Кулакова как-то неопределенно пожала плечами. Потом мы еще поговорили о нелегкой жизни духов, о том, существует ли там любовь и спят ли они там, и наконец мне было велено молчать и положить пальцы на донышко перевернутого блюдца.

Тогда глаза Оли расширились и она, выдержав торжественную паузу, дрожащим голосом наконец произнесла:

— Дух Жанны д’Арк, приди к нам!

Возникло затянувшееся молчание, ничего не происходило, пламя свечи судорожно дергалось от колебания воздуха. Во дворе кто-то громко бранился. По Олиным волосам ползала какая-то пьяная муха. К тому же у меня от волнения стала чесаться спина, а в животе забродили пузыри.

— Дух Жанны д’Арк, мы хотели бы с тобой поговорить, — сосредоточенно продолжала Оля.

И тут у меня возникло реальное ощущение чьего-то незримого присутствия. В дальней комнате что-то скрипнуло, заурчал холодильник, и холодная волна пробежала от ребер к вискам. Оля, не отрывая взгляда от блюдца, ткнула меня локтем, и я повторила за ней:

— Дух Жанны д’Арк, приди к нам!

Теперь мы, как заводные куклы, исступленно произносили эту идиотскую фразу.

Вдруг блюдце, как бы насмехаясь над нами, дрогнуло и действительно поползло в сторону. Я внимательно следила за Кулаковой, ведь она могла меня и обмануть, и никакого волшебства не было, а просто, наверное, она хотела надо мной посмеяться. Но Кулакова сидела с самой что ни на есть серьезной миной. Поначалу мне показалось, что она двигает его с помощью какого-то специального магнитного устройства, но я вспомнила, как сама видела, что блюдце совсем обычное. Оно хаотично пометалось внутри круга и замерло, как будто устало и как будто ему стало вдруг на нас совершенно наплевать. Почему-то меня вдруг начал душить смех. Скорее всего, это были нервы. Ведь как только я узнавала какую-то ужасную новость, мне всегда первым делом хотелось расхохотаться. Я откинулась на стуле, а изнутри будто кто-то неустанно меня щекотал и давил на мочевой пузырь.

Это было просто ужасно, и я ерзала на стуле так, словно сидела на живых гусеницах.

— Мы не отпустили дух! — с возмущением сказала Кулакова.

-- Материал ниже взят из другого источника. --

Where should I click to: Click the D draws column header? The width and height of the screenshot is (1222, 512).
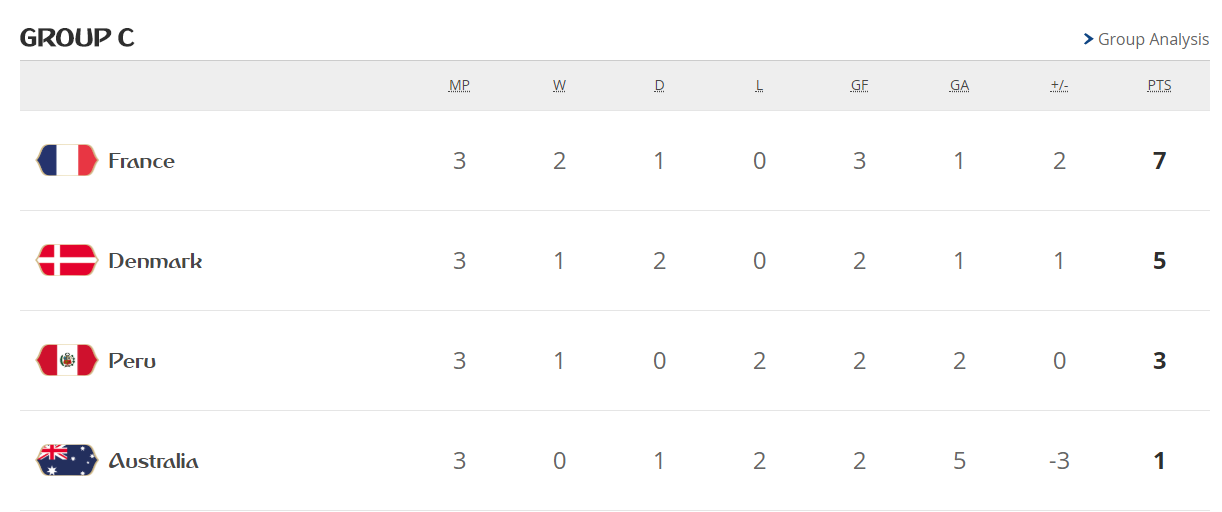coord(659,85)
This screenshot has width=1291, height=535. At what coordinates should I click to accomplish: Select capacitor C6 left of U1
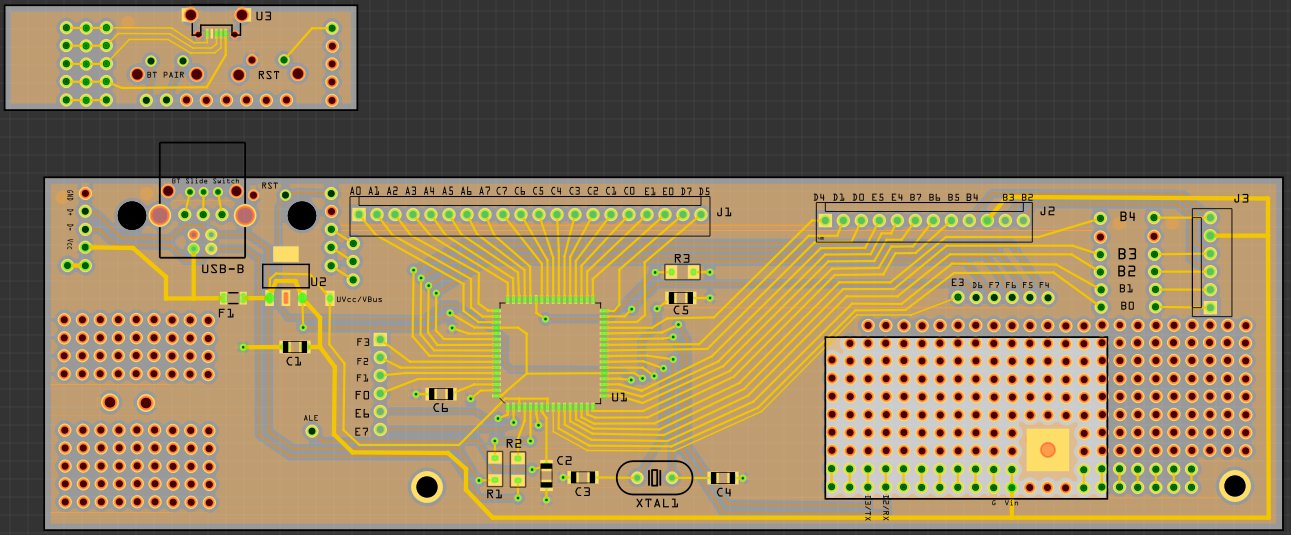440,394
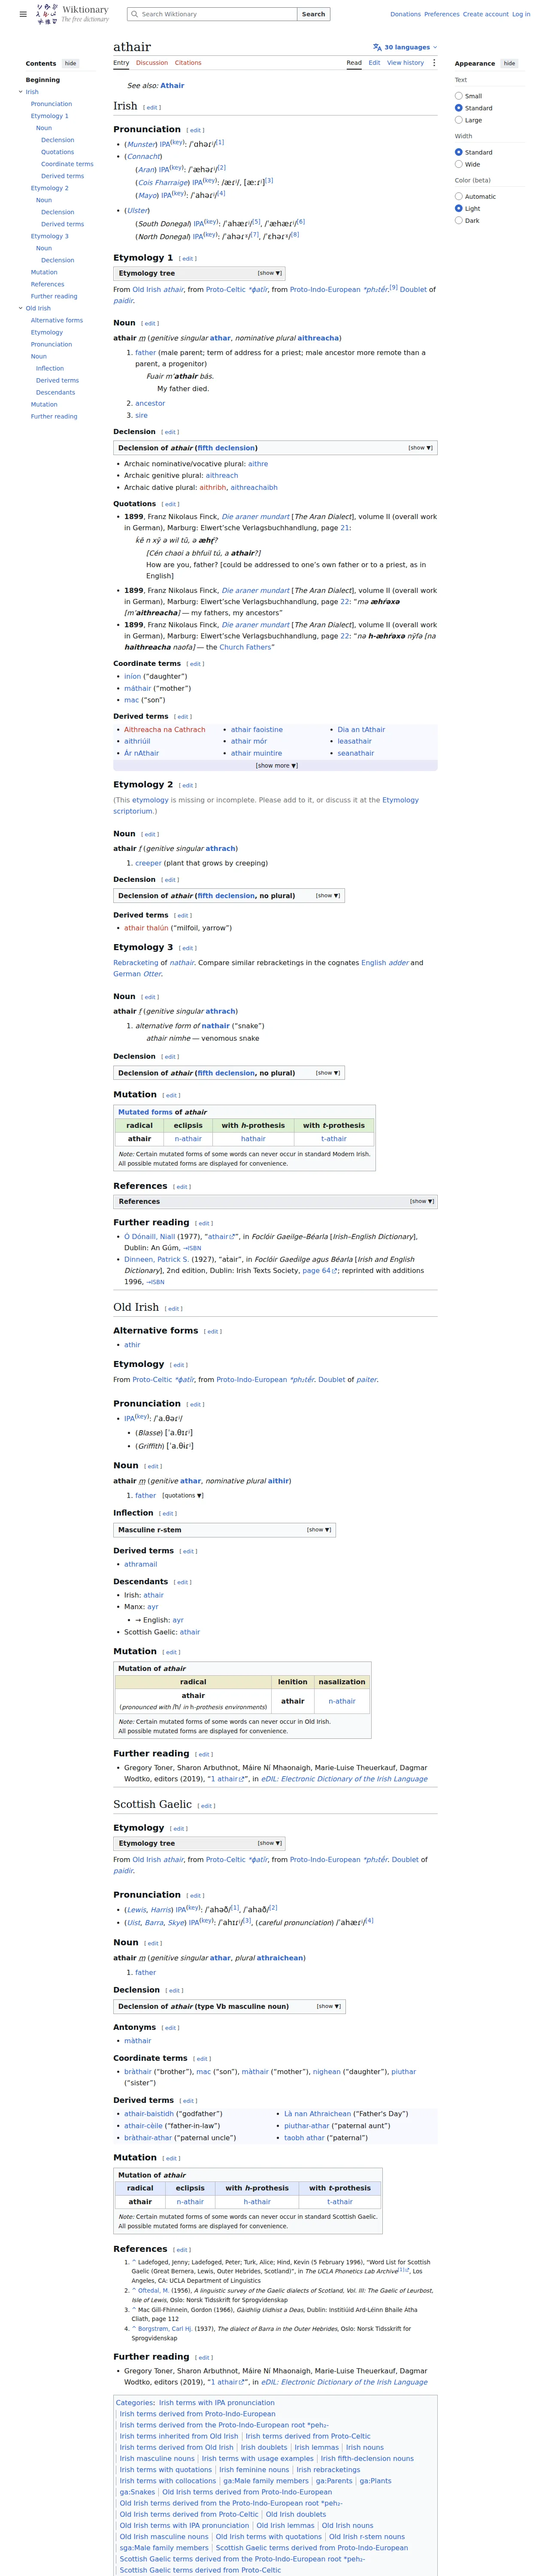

На сей раз она говорила каким-то учительским, наставническим голосом, будто я поклялась ей вести себя серьезно и не сдержала своего обещания. Кулакова метнула на меня испепеляющий взгляд и заставила опять прикоснуться к блюдцу. Я делано-торжественно опять возложила пальцы на край фаянса и тут заметила, что под ногтями у меня грязь, а у Кулаковой пальцы — просто вымытые с мылом белые сардельки.

— Дух, отпускаем тебя! — скорбно сказала Кулакова и только после этого позволила мне облокотиться о стол.

После этого мы были какие-то вымотанные, будто пробежали длинную дистанцию.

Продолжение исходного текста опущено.